### Exercise goal
Excluding pictures, retype the line with "Select size 11.5 option" and each line that follows it to the end of the data below, word for word.

Saved entries
============================================================

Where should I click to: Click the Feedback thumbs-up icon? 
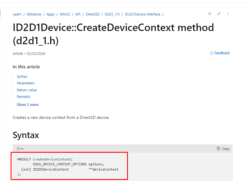[x=211, y=53]
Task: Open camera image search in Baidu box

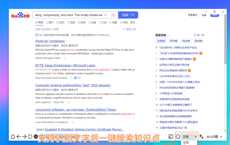Action: (113, 15)
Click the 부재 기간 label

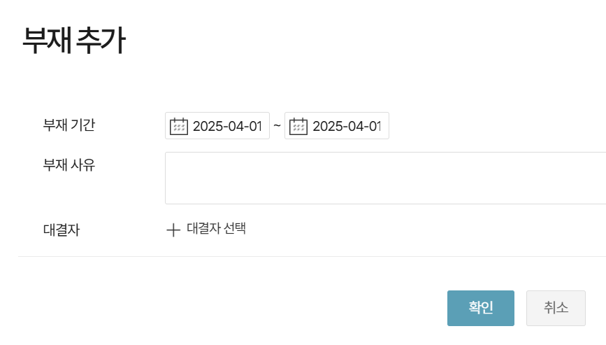(x=69, y=125)
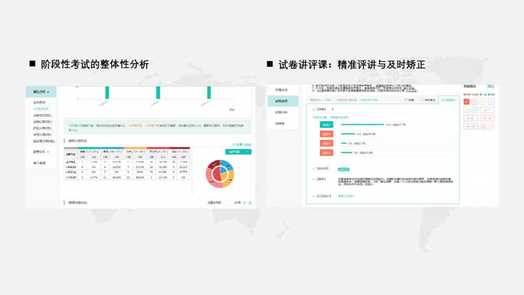Select question group 6~7 box

487,110
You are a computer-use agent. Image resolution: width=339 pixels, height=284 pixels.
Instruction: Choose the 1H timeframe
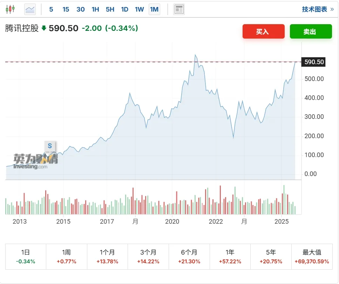(95, 9)
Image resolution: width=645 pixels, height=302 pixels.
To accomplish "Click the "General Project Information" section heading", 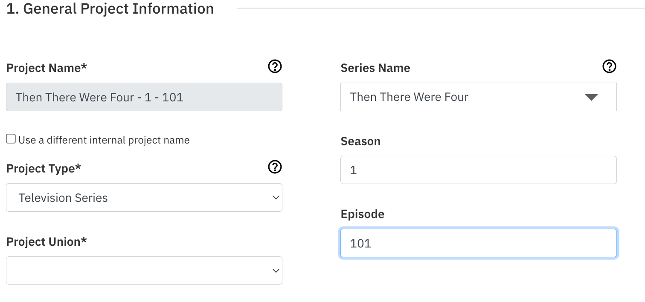I will coord(110,9).
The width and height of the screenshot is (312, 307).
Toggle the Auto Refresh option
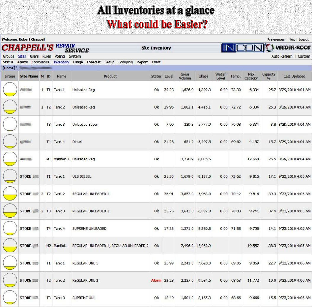click(x=282, y=56)
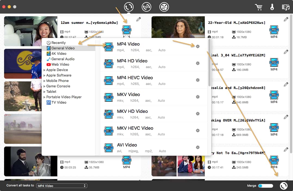Open the film reel DVD burn icon
Screen dimensions: 293x191
(x=164, y=7)
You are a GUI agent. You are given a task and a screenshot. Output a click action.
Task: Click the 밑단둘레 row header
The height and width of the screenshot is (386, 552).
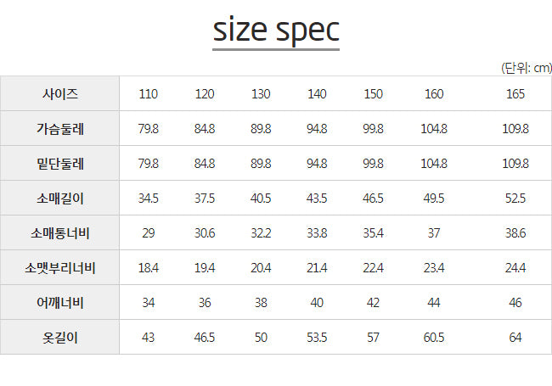(x=60, y=164)
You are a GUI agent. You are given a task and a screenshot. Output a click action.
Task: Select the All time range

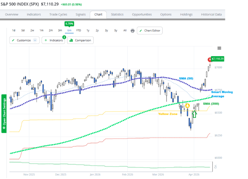pyautogui.click(x=125, y=31)
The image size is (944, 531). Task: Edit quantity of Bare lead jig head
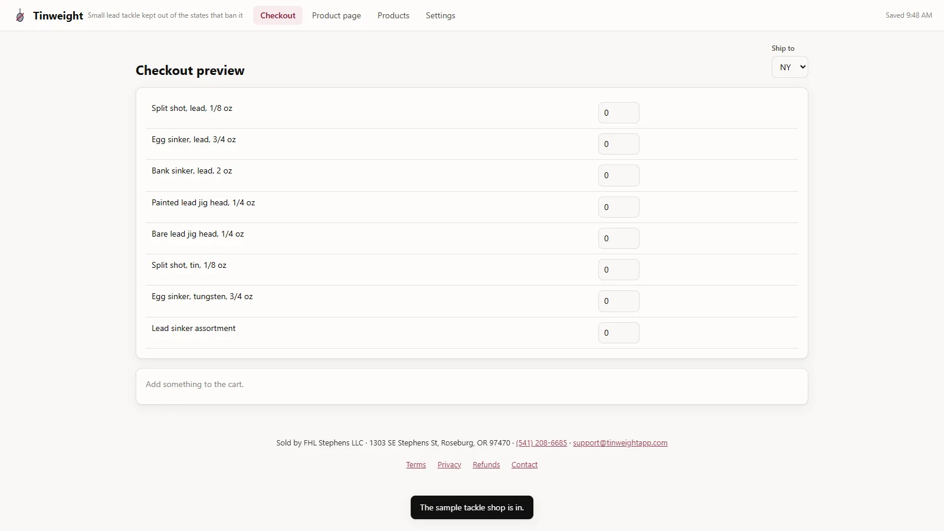click(x=619, y=238)
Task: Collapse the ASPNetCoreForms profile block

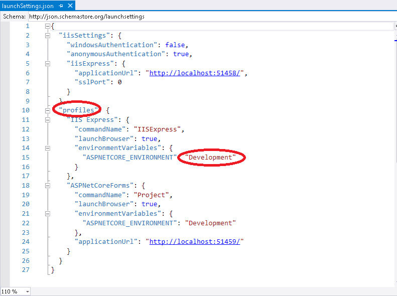Action: pyautogui.click(x=47, y=186)
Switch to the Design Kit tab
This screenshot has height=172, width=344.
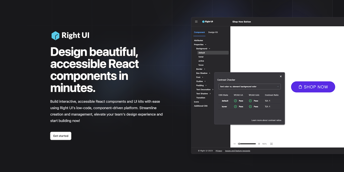pyautogui.click(x=213, y=32)
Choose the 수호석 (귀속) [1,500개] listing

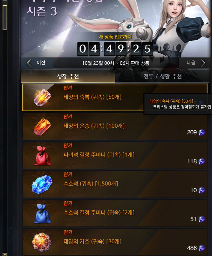tap(115, 184)
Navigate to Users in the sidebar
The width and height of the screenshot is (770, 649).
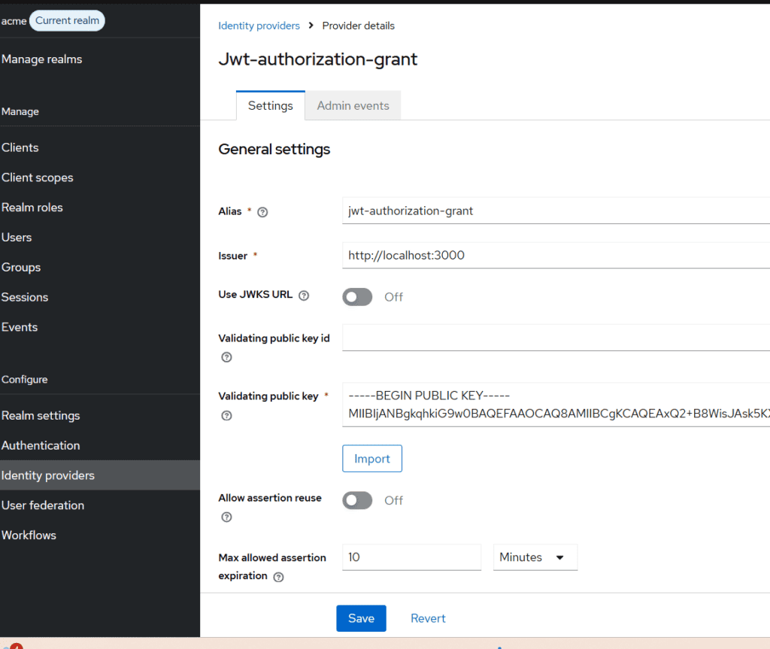(17, 237)
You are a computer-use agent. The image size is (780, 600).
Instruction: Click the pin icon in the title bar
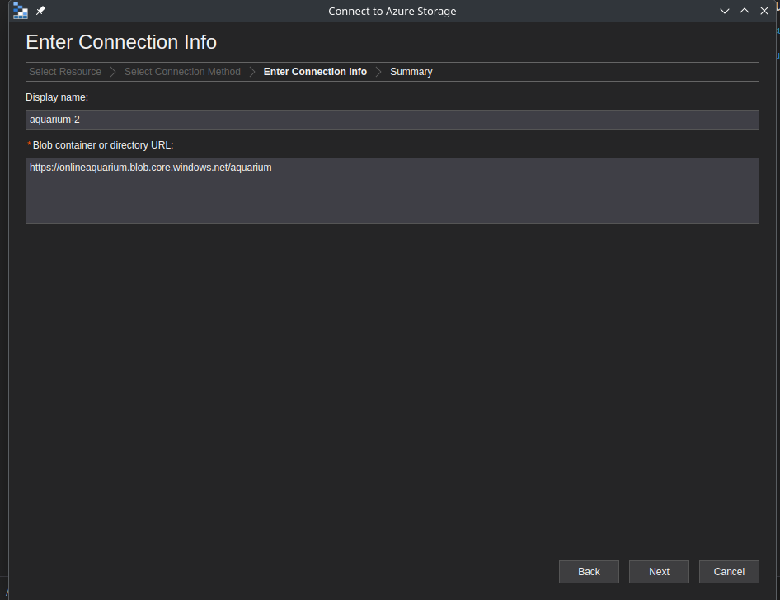coord(40,11)
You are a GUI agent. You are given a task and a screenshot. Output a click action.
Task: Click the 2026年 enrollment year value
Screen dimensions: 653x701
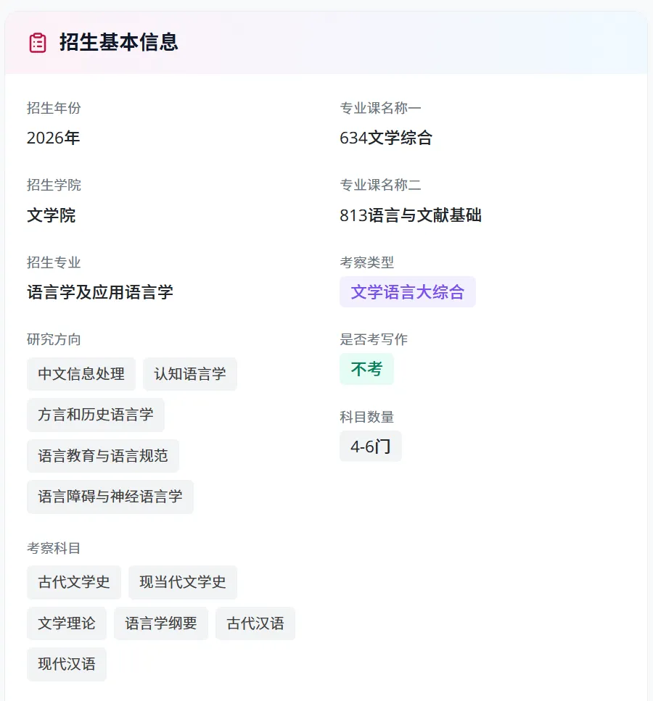click(53, 138)
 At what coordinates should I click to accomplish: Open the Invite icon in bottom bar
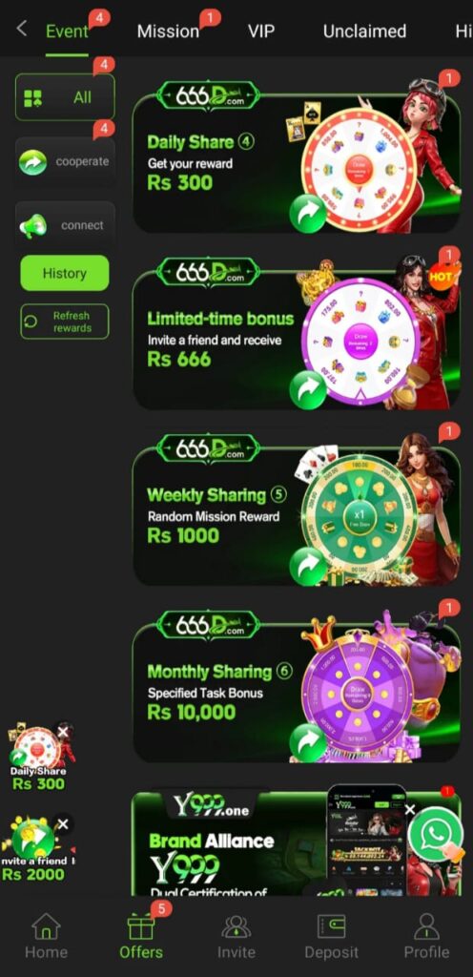(x=236, y=936)
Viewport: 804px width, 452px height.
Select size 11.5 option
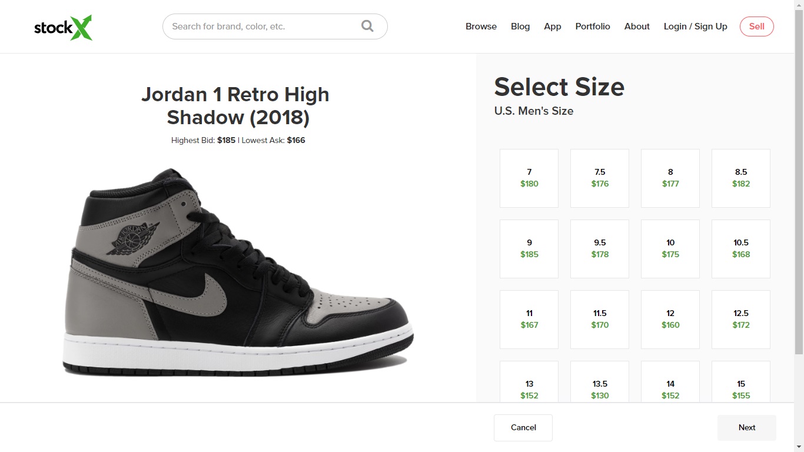click(x=600, y=320)
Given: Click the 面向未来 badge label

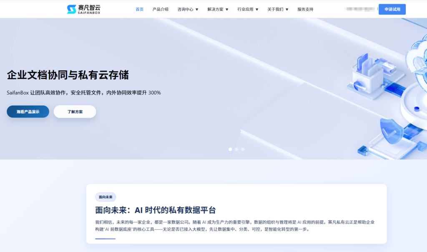Looking at the screenshot, I should coord(105,197).
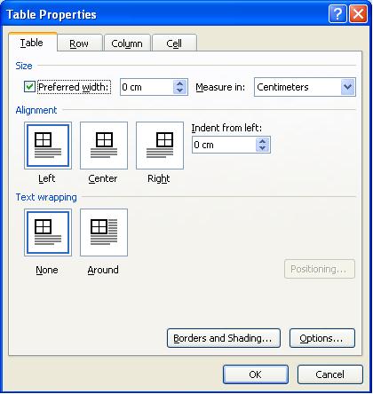Toggle the Preferred width checkbox
The width and height of the screenshot is (373, 394).
coord(29,87)
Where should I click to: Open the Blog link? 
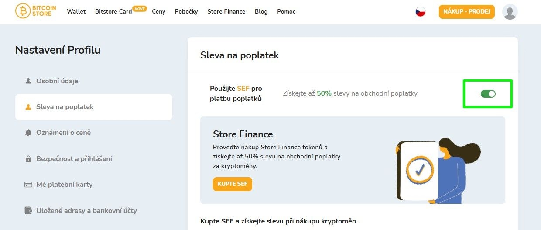(261, 11)
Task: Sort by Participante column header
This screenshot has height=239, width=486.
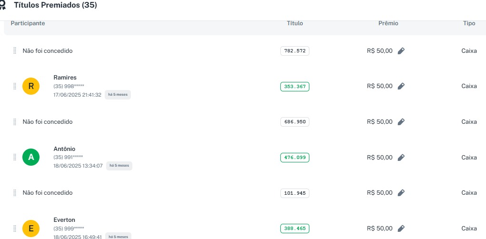Action: pos(28,23)
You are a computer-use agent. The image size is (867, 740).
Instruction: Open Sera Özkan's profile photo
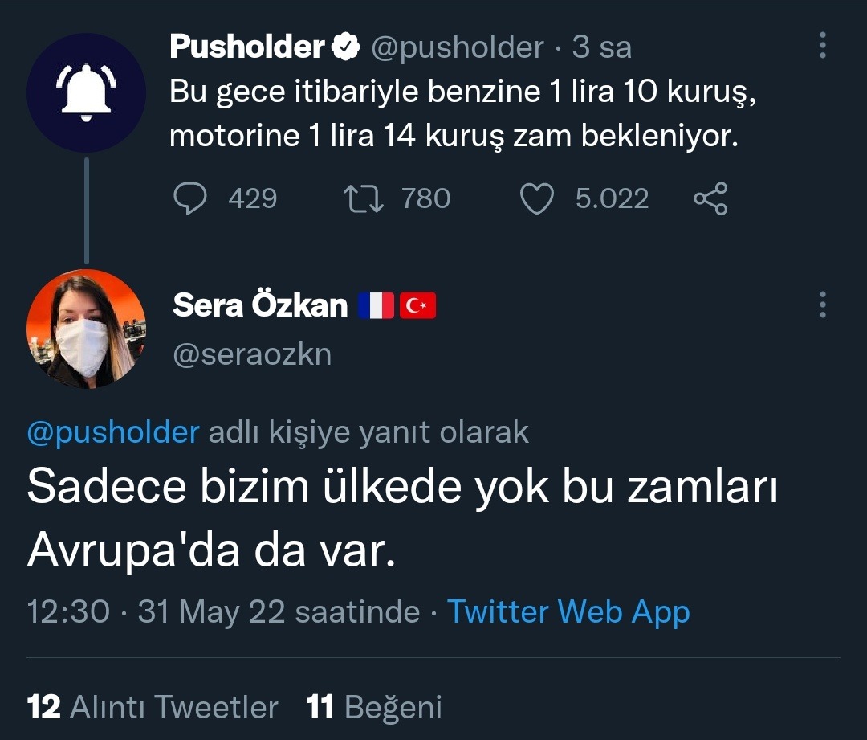(86, 329)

============================================================

### Written reply
Select size 11.5 option
click(x=600, y=320)
Given: Click the 面向未来 badge label

Looking at the screenshot, I should coord(105,197).
Toggle the Preferred width checkbox
The width and height of the screenshot is (373, 394).
coord(29,87)
Where should I click to: Open the Blog link? 
(261, 11)
Task: Sort by Participante column header
This screenshot has height=239, width=486.
Action: pos(28,23)
You are a computer-use agent. The image size is (867, 740).
Instruction: Open Sera Özkan's profile photo
(86, 329)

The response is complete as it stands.